Agrobacterium-Mediated Genetic Transformation of Embryogenic Callus in a Liriodendron Hybrid (L. Chinense × L. Tulipifera)

Meiping Li; Dan Wang; Xiaofei Long; Zhaodong Hao; Ye Lu; Yanwei Zhou; Ye Peng; Tielong Cheng; Jisen Shi; Jinhui Chen

doi:10.3389/fpls.2022.802128

Agrobacterium-Mediated Genetic Transformation of Embryogenic Callus in a Liriodendron Hybrid (L. Chinense × L. Tulipifera)

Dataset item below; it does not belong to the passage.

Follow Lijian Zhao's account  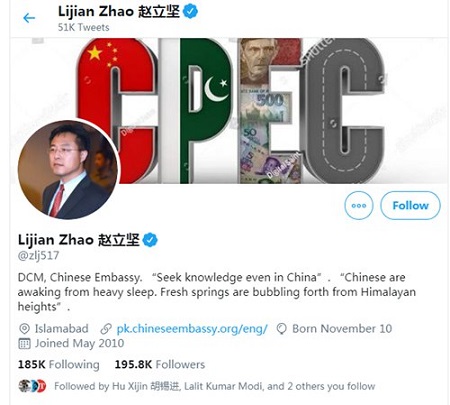410,206
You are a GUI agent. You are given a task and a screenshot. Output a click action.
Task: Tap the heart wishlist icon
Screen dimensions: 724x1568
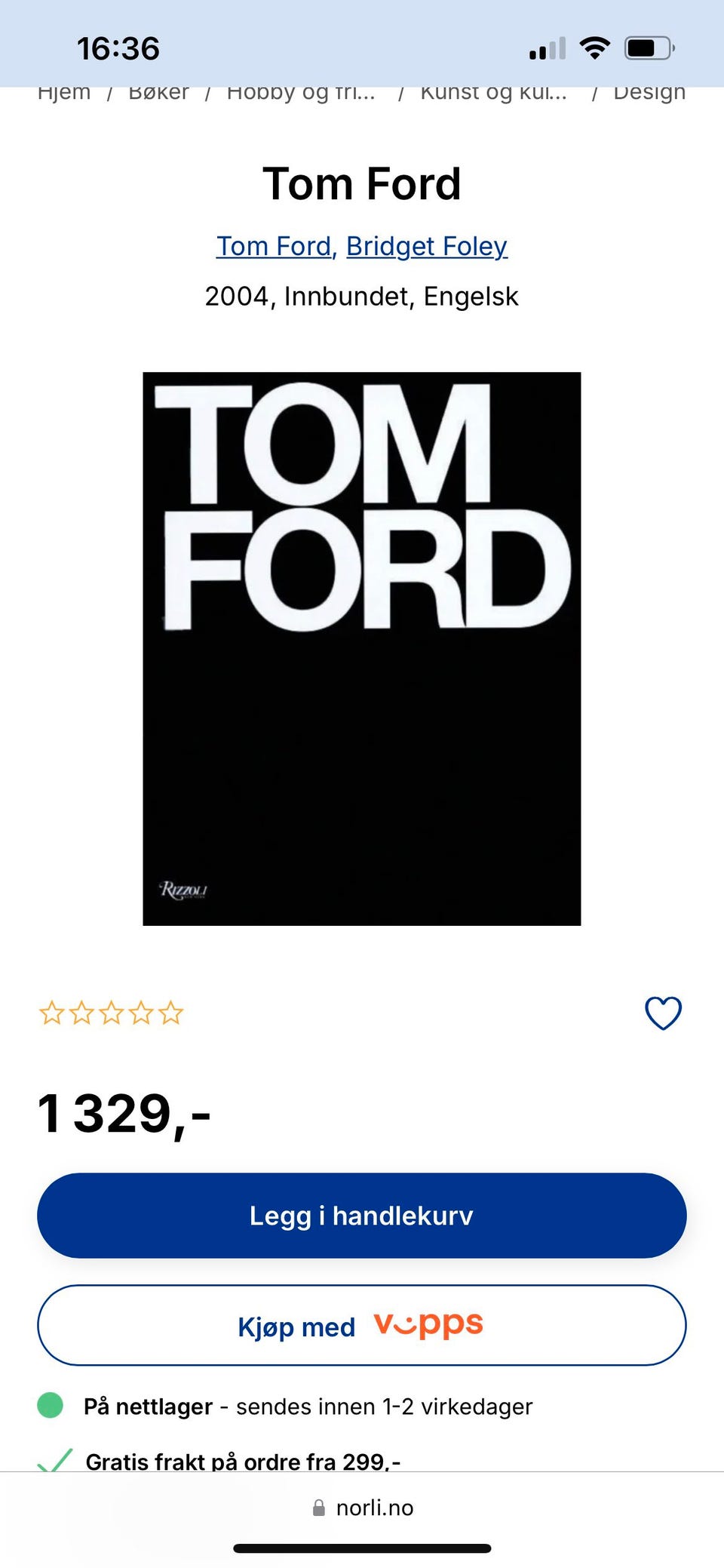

Front Plant Sci. 2022 Mar 17:13:802128. doi: 10.3389/fpls.2022.802128. eCollection 2022.

Authors

Meiping Li¹, Dan Wang¹, Xiaofei Long¹, Zhaodong Hao¹, Ye Lu¹, Yanwei Zhou¹, Ye Peng², Tielong Cheng², Jisen Shi¹, Jinhui Chen¹

Affiliations

¹ Key Laboratory of Forest Genetics & Biotechnology of Ministry of Education of China, Co-Innovation Center for Sustainable Forestry in Southern China, Nanjing Forestry University, Nanjing, China.
² College of Biology and the Environment, Nanjing Forestry University, Nanjing, China.

Abstract

A highly efficient genetic transformation system of Liriodendron hybrid embryogenic calli through Agrobacterium-mediated genetic transformation was established and optimized. The Agrobacterium tumefaciens strain EHA105, harboring the plasmid pBI121, which contained the ß-glucuronidase (GUS) gene and neomycin phosphotransferase II (npt II) gene under the control of the CaMV35S promoter, was used for transformation. Embryogenic calli were used as the starting explant to study several factors affecting the Agrobacterium-mediated genetic transformation of the Liriodendron hybrid, including the effects of various media, selection by different Geneticin (G418) concentrations, pre-culture period, Agrobacterium optical density, infection duration, co-cultivation period, and delayed selection. Transformed embryogenic calli were obtained through selection on medium containing 90 mg L^-1 G418. Plant regeneration was achieved and selected via somatic embryogenesis on medium containing 15 mg L^-1 G418. The optimal conditions included a pre-culture time of 2 days, a co-culture time of 3 days, an optimal infection time of 10 min, and a delayed selection time of 7 days. These conditions, combined with an OD₆₀₀ value of 0.6, remarkably enhanced the transformation rate. The results of GUS chemical tissue staining, polymerase chain reaction (PCR), and southern blot analysis demonstrated that the GUS gene was successfully expressed and integrated into the Liriodendron hybrid genome. A transformation efficiency of 60.7% was achieved for the regenerated callus clumps. Transgenic plantlets were obtained in 5 months, and the PCR analysis showed that 97.5% of plants from the tested G418-resistant lines were PCR positive. The study of the Liriodendron hybrid reported here will facilitate the insertion of functional genes into the Liriodendron hybrid via Agrobacterium-mediated transformation.

Keywords: GUS; agrobacterium tumefaciens; liriodendron hybrid; somatic embryogenesis; suspension culture.